How to Run a Multi-Metric Search

This guide shows you how to evaluate multiple scoring metrics simultaneously during hyperparameter search and select the best forecaster based on a chosen metric.

Interactive notebook

See the companion notebook for a runnable example. View ยท Open in marimo

Prerequisites

  • Yohou-Optuna installed (Getting Started)
  • Familiarity with OptunaSearchCV.fit() basics

Define Multiple Scorers

Pass a dictionary of scorers to the scoring parameter and set refit to the key that should drive model selection. Each scorer is evaluated on every cross-validation fold:

import optuna
from optuna.distributions import CategoricalDistribution, FloatDistribution
from sklearn.linear_model import Ridge
from yohou.metrics import MeanAbsoluteError, MeanSquaredError, RootMeanSquaredError
from yohou.point import PointReductionForecaster
from yohou_optuna import OptunaSearchCV, Sampler

search = OptunaSearchCV(
    forecaster=PointReductionForecaster(estimator=Ridge()),
    param_distributions={
        "estimator__alpha": FloatDistribution(0.001, 100.0, log=True),
        "estimator__fit_intercept": CategoricalDistribution([True, False]),
    },
    scoring={
        "mae": MeanAbsoluteError(),
        "rmse": RootMeanSquaredError(),
        "mse": MeanSquaredError(),
    },
    sampler=Sampler(sampler=optuna.samplers.TPESampler, seed=42),
    n_trials=30,
    refit="mae",
    return_train_score=True,
)

search.fit(y_train, forecasting_horizon=12)
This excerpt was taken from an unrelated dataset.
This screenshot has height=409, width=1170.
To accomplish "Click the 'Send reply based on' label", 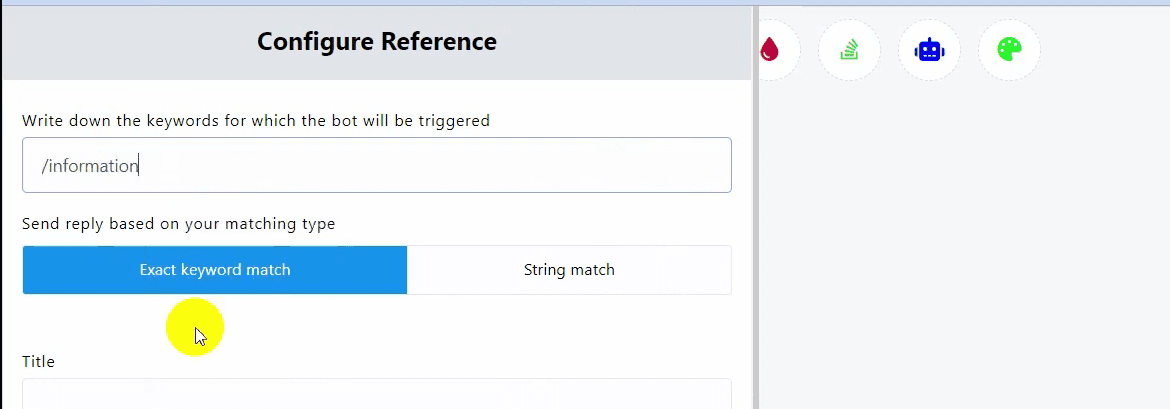I will click(178, 224).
The refit key determines which metric selects the best forecaster. All metrics are still computed and stored for comparison.
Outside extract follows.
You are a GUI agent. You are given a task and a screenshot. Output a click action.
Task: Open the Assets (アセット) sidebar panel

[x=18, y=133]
Use a List for Default Names

Pass a list of scorers instead of a dict. The class name becomes the column key in cv_results_:

search = OptunaSearchCV(
    forecaster=PointReductionForecaster(estimator=Ridge()),
    param_distributions=distributions,
    scoring=[
        MeanAbsoluteError(),
        RootMeanSquaredError(),
    ],
    n_trials=30,
    refit="MeanAbsoluteError",
)

Inspect Multi-Metric Results

After fitting, cv_results_ contains mean scores and independent rankings for each metric. Use polars to compare:

import polars as pl

results = pl.DataFrame(search.cv_results_)

# Each metric has mean, std, and rank columns
print(
    results.select(["params", "mean_test_mae", "mean_test_rmse", "rank_test_mae", "rank_test_rmse"])
    .sort("rank_test_mae")
)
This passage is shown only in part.